Teófilo Reyes with the Restaurants Opportunities Centers United (ROC) discussed “Nightcare,” a report that explored the child care needs of ROC members in New York City. After surveying 300 parents working in restaurants, ROC found that many preferred weekend shifts because they offered the potential of more tips and higher earnings. If parents did not have relatives or friends to turn to for child care, they frequently resorted to using expensive unlicensed providers.
Mary Beth Testa with the National Association of Family Child Care highlighted issues affecting parents’ ability to use regulated family child care during non-standard hours. Since 2011, the overall supply of regulated family child care has been on a downward trend. And those family child care providers that are still operating are not eager to extend their hours beyond the regular workday. Family child care providers are reluctant to work longer hours than they already do or cut into the time they have to spend with their own families.

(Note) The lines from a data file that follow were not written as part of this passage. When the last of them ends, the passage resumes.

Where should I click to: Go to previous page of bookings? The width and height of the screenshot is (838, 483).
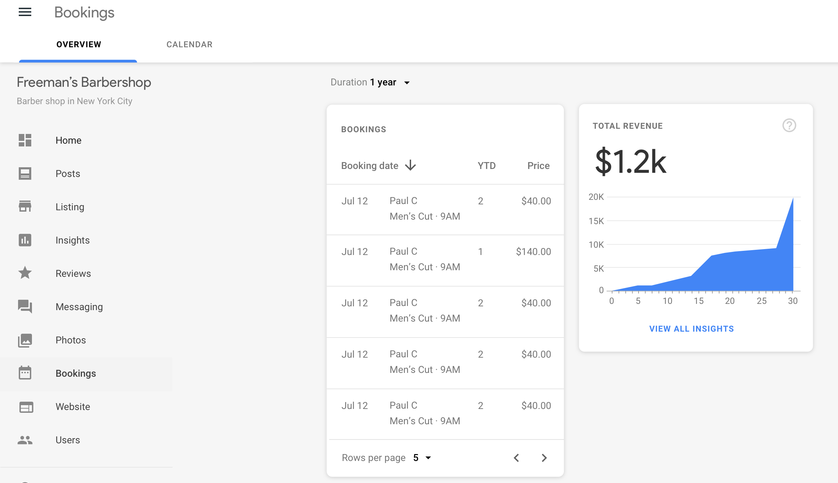tap(516, 458)
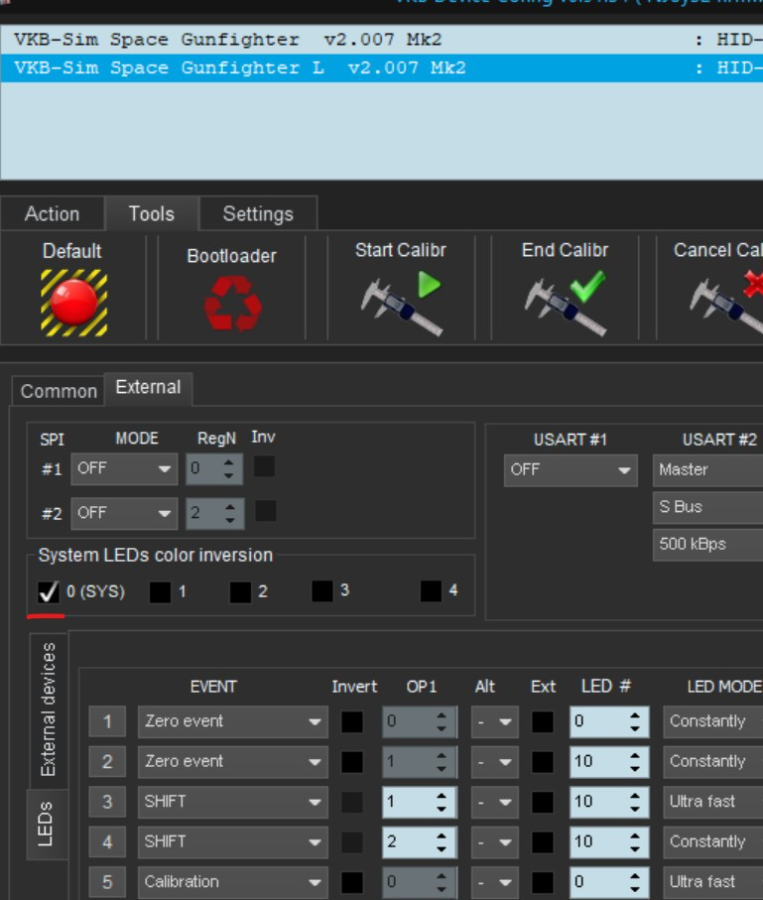This screenshot has height=900, width=763.
Task: Click the Bootloader recycle icon
Action: (x=232, y=303)
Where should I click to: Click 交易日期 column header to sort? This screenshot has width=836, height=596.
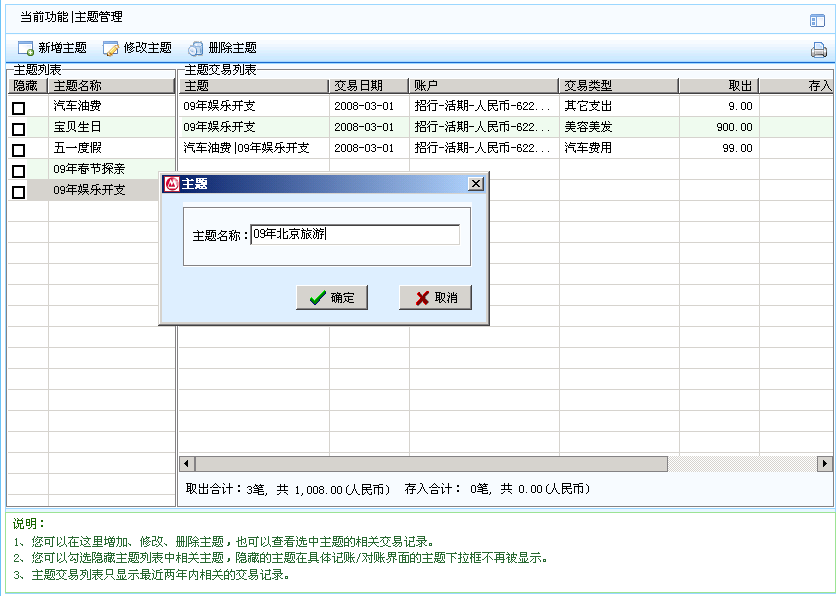pos(368,86)
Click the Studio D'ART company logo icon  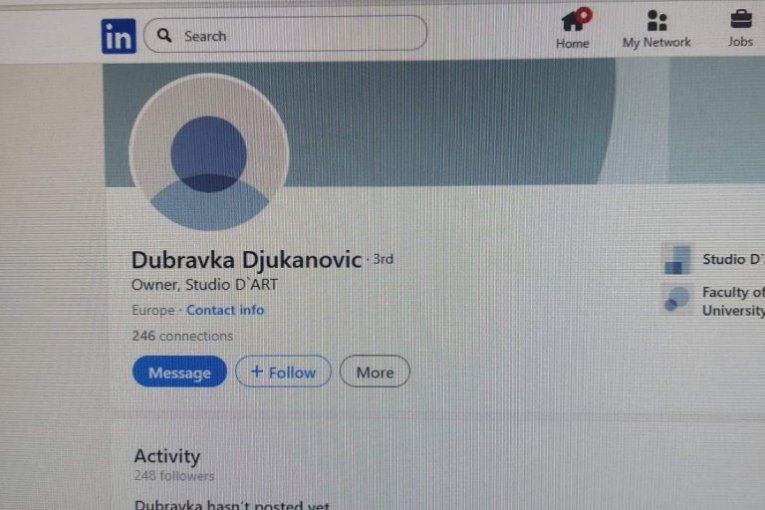coord(677,259)
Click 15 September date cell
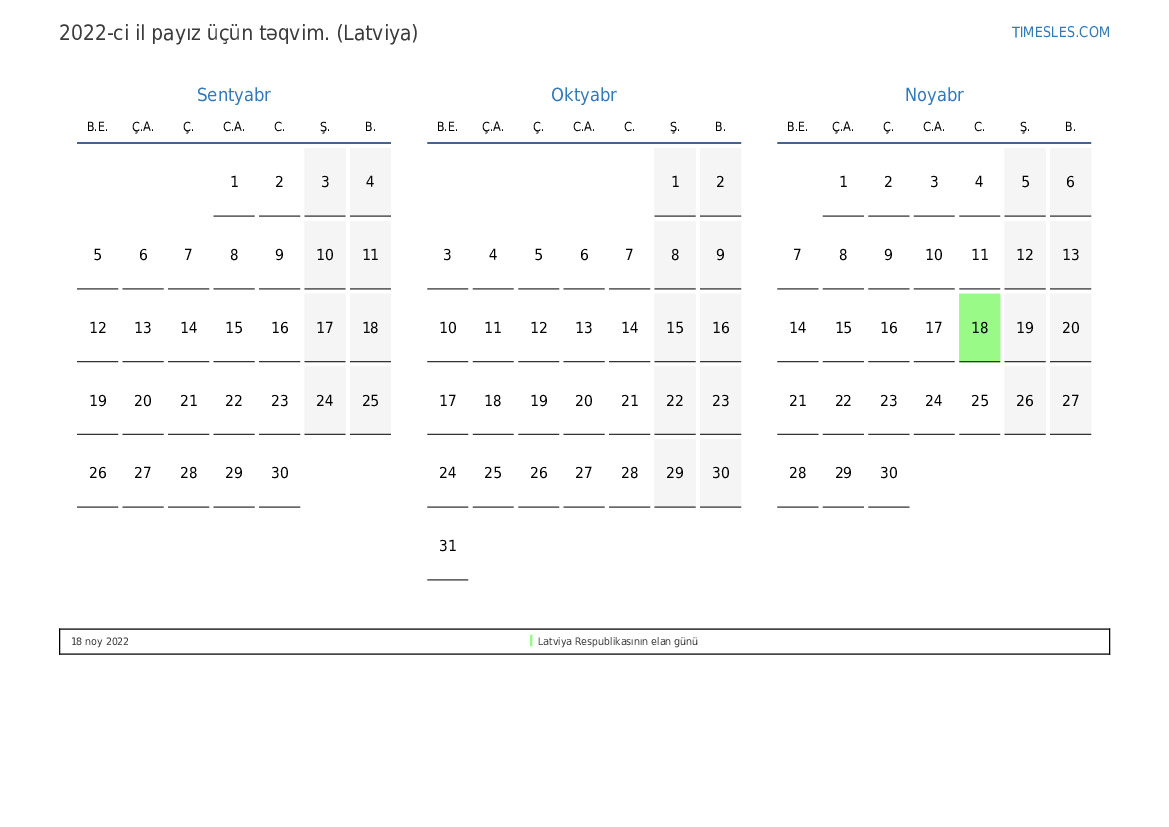Viewport: 1169px width, 827px height. coord(234,328)
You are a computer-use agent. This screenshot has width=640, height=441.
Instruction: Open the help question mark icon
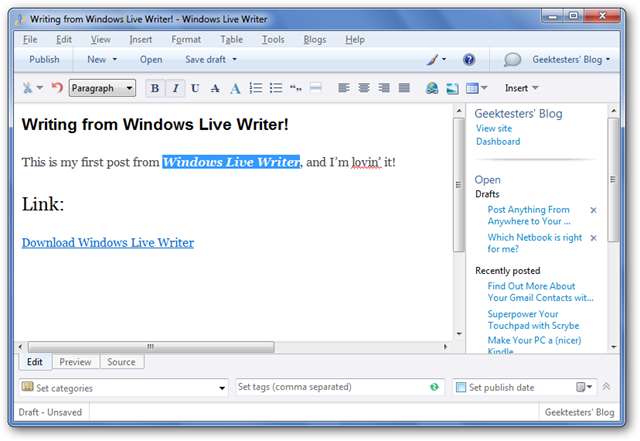click(x=468, y=60)
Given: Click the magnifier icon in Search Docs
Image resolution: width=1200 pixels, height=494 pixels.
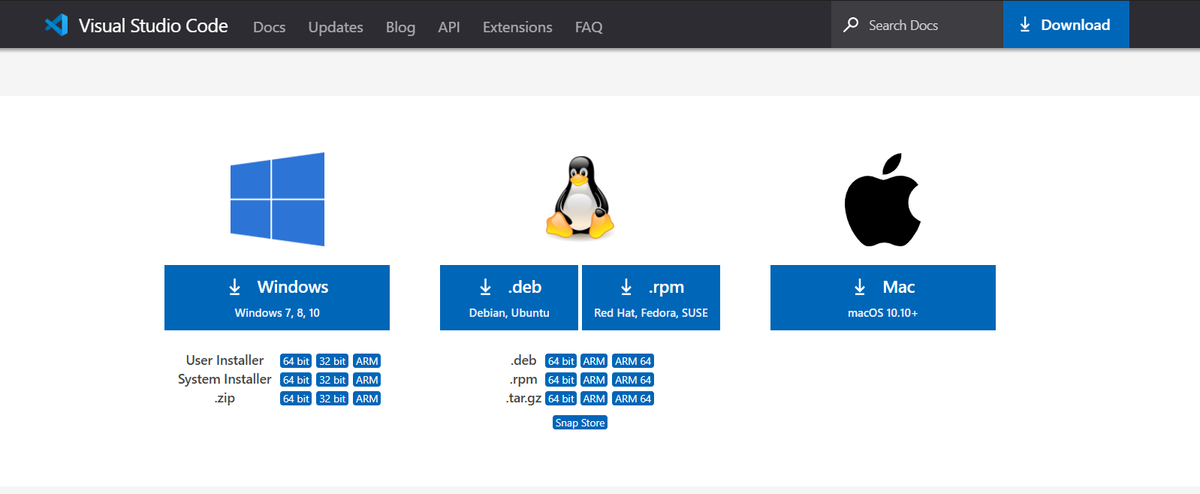Looking at the screenshot, I should tap(851, 25).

Phil Acord, at Chambliss Center for Children in Chattanooga, Tennessee shared his experience of operating a child care center that’s open 24/7. He mentioned that the need for this type of care is increasing in his community with retail malls typically open until 9 pm and a growing number of call centers open around the clock. Despite the need for non-traditional hour care across the country, the Chambliss Center is one of the relatively few centers offering it due to the financial and other challenges involved. Even if there are many families in a community that need non-standard-hour care, there may not be enough families to make it economically viable for a center to offer it, since parents may prefer have their children closer to home at night and in a smaller setting. Centers also struggle to find staff to work during nighttime or weekend hours. To make it easier to recruit staff, Chambliss Child Care offers higher pay for working during non-traditional hours, and takes steps to ensure the staff’s safety during late night hours.
Participants and panelists discussed possible strategies to help to ensure that child care is available during non-standard hours.
States can:

  • Offer higher child care payment rates for non-standard hour care for parents receiving child care assistance.
  • Ensure that FFN provides are available as a choice for parents receiving child care assistance.
  • Ensure that parents working evenings and overnight can receive child care assistance to cover both their work hours and time during the day so that parents can sleep or that children can be with a provider that offers an early learning experience.
  • Craft regulations tailored to child care centers and family child care homes operating during night hours that reflect the particular type of care that children need and that providers should offer during these hours.
  • Provide grants, mentoring, and other support to help encourage more centers, family child care providers, and FFN providers to offer care during non-traditional hours and to assist those that already do offer care during these hours.

This panel and the discussion that ensued provided a window into a serious challenge for millions of families. NWLC looks forward to further exploring this critical issue for parents and children.